The PDA culture medium in the step (1) comprises the following components: 200g/L peeled potato, 20g/L glucose, 2.5g/L peptone, 3g/L potassium dihydrogen phosphate, 1.5g/L anhydrous magnesium sulfate, 20g/L agar powder and 1L water. The sterilization conditions of the PDA culture medium are as follows: sterilizing at 121 deg.C for 20 min.

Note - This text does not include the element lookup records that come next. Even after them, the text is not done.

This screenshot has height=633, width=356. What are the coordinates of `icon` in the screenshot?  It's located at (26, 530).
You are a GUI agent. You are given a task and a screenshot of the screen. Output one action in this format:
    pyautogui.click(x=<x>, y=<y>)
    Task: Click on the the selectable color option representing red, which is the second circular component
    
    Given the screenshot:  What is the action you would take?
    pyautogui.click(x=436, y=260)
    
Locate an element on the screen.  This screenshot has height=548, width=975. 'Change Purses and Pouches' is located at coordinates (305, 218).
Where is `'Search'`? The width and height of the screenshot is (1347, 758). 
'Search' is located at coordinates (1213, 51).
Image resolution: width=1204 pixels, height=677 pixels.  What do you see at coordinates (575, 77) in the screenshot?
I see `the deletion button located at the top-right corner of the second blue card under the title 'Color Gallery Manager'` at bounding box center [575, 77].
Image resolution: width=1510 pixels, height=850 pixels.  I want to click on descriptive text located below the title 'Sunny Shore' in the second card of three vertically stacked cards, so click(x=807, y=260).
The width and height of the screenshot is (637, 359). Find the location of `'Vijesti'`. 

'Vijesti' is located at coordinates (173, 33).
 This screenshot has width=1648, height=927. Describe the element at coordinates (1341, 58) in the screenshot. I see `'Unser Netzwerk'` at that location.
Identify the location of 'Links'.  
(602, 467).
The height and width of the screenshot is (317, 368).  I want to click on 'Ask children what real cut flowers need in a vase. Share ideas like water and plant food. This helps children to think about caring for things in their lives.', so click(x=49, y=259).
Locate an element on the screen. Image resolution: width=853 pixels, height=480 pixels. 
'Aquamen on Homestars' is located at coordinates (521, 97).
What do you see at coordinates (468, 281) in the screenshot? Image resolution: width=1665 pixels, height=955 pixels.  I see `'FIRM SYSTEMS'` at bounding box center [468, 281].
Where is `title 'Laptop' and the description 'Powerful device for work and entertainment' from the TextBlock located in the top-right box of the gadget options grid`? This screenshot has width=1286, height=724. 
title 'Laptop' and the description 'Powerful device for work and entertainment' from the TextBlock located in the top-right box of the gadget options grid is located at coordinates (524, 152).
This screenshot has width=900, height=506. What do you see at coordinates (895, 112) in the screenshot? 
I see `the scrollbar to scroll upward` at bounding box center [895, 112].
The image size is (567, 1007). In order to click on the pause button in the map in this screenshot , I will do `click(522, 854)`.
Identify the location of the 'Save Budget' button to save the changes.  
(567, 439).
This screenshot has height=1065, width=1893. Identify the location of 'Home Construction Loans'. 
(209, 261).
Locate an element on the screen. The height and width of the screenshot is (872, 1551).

The PDA culture medium formula in the step (2) is as follows: 200g/L peeled potatoes, 20g/L glucose, 20g/L agar powder and 1L, pH 5-6 water. The corn flour culture medium comprises the following components in parts by weight: 20g/L of corn flour, 20g/L of glucose, 2.5g/L of peptone, 3g/L of monopotassium phosphate, 1.5g/L of anhydrous magnesium sulfate, 20g/L of agar powder and 1L, pH 5-6 of water. The sterilization conditions of the PDA culture medium and the corn flour culture medium are as follows: sterilizing at 121 deg.C for 20 min.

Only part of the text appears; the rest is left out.